If you or anyone else can provide some details, I'd appreciate it. I'm assuming this trade protectionism contributed to a downward spiral at the very time we needed an upward spiral.
 
If you or anyone else can provide some details, I'd appreciate it. I'm assuming this trade protectionism contributed to a downward spiral at the very time we needed an upward spiral.

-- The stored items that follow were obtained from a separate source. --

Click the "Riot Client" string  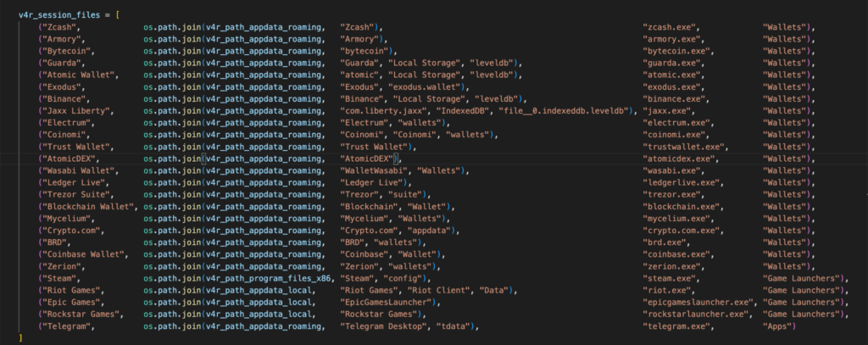(428, 290)
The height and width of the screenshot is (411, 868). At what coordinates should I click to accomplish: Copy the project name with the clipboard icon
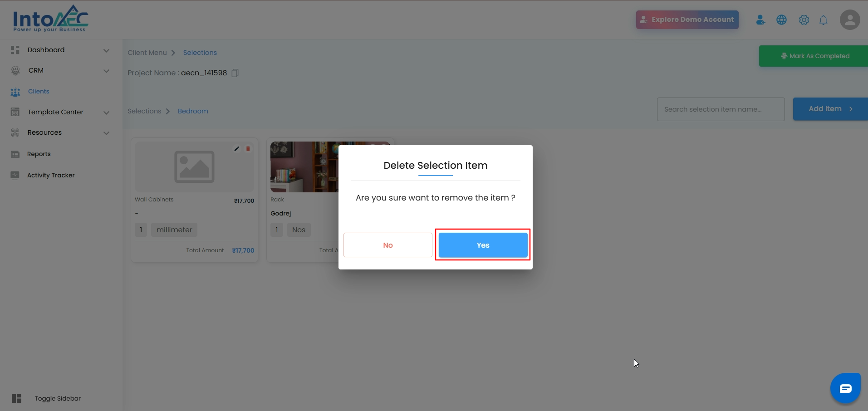(x=235, y=73)
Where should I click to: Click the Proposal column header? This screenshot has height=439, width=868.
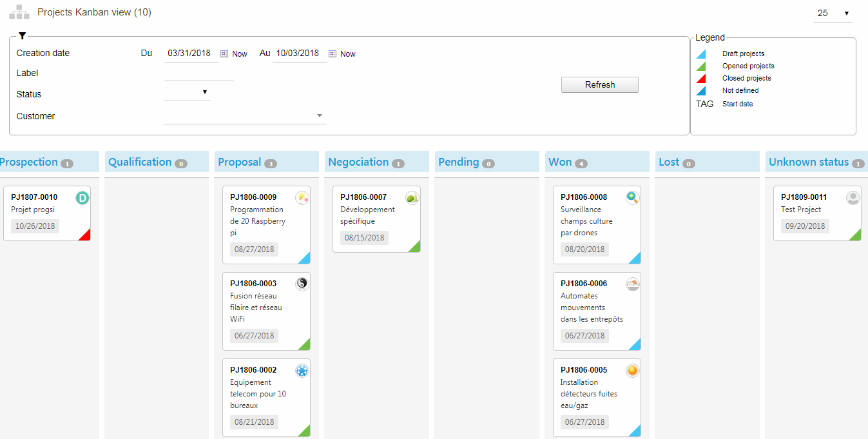coord(240,162)
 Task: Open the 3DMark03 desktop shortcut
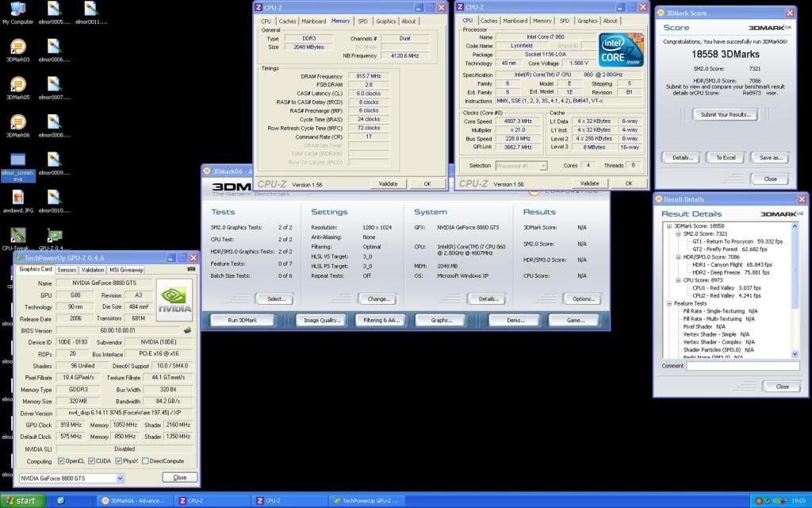[x=17, y=46]
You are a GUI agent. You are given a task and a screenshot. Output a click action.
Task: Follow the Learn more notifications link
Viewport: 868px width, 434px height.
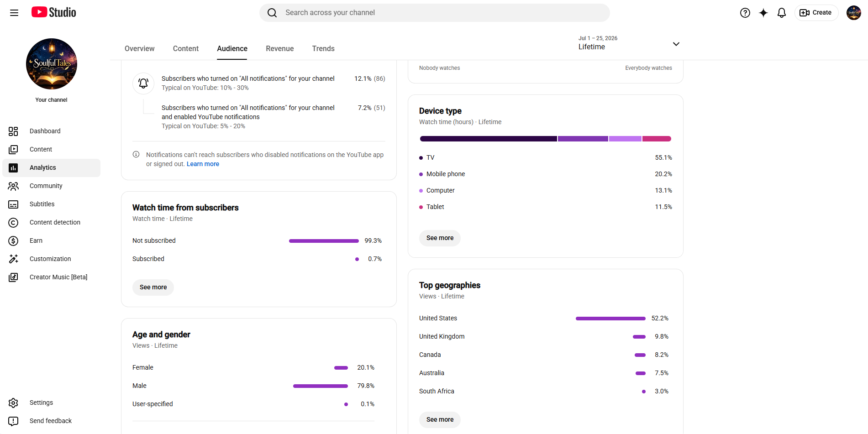click(203, 164)
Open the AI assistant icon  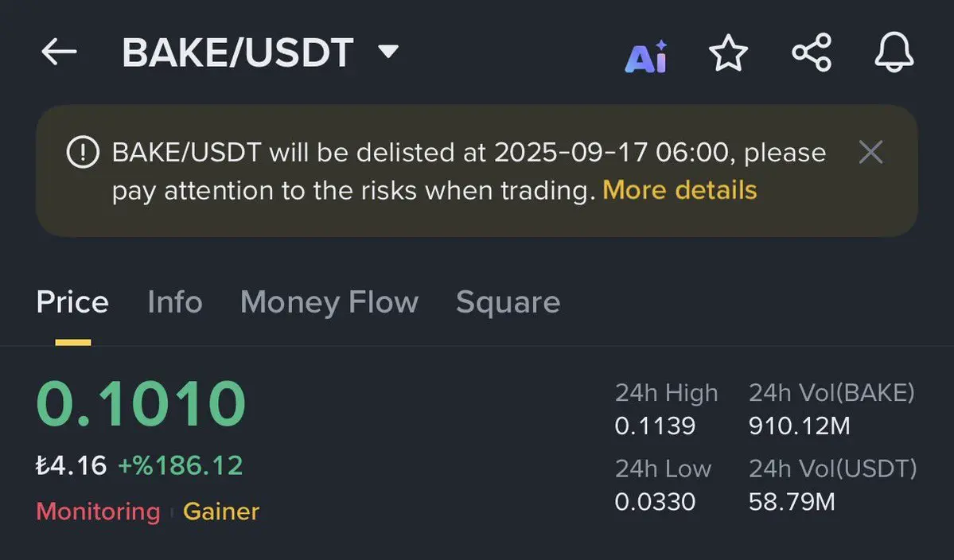[646, 57]
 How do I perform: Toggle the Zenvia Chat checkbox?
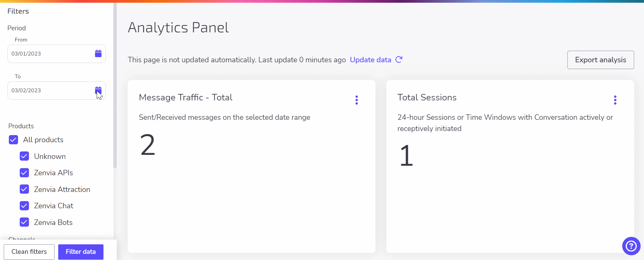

Read all about it: http://en.wikipedia.org/wiki/Smoot–Hawley_Tariff_Act

While economists obviously don't all share the same opinions even about quantifiable historical facts (and economics debates are often flame-bait), from what I (disclaimer: not an economist or economic historian) have always been taught the H-S tariffs are often singled out as a major contributor to the worldwide spiral. To quote Bernanke: "Economists still agree that Smoot–Hawley and the ensuing tariff wars were highly counterproductive and contributed to the depth and length of the global Depression." How much so is, of course, the source of much continuing debate, which in my experience typically speak more to modern economic arguments than to actual historical fact. ;)
 
Read all about it: http://en.wikipedia.org/wiki/Smoot–Hawley_Tariff_Act

While economists obviously don't all share the same opinions even about quantifiable historical facts (and economics debates are often flame-bait), from what I (disclaimer: not an economist or economic historian) have always been taught the H-S tariffs are often singled out as a major contributor to the worldwide spiral. To quote Bernanke: "Economists still agree that Smoot–Hawley and the ensuing tariff wars were highly counterproductive and contributed to the depth and length of the global Depression." How much so is, of course, the source of much continuing debate, which in my experience typically speak more to modern economic arguments than to actual historical fact. ;)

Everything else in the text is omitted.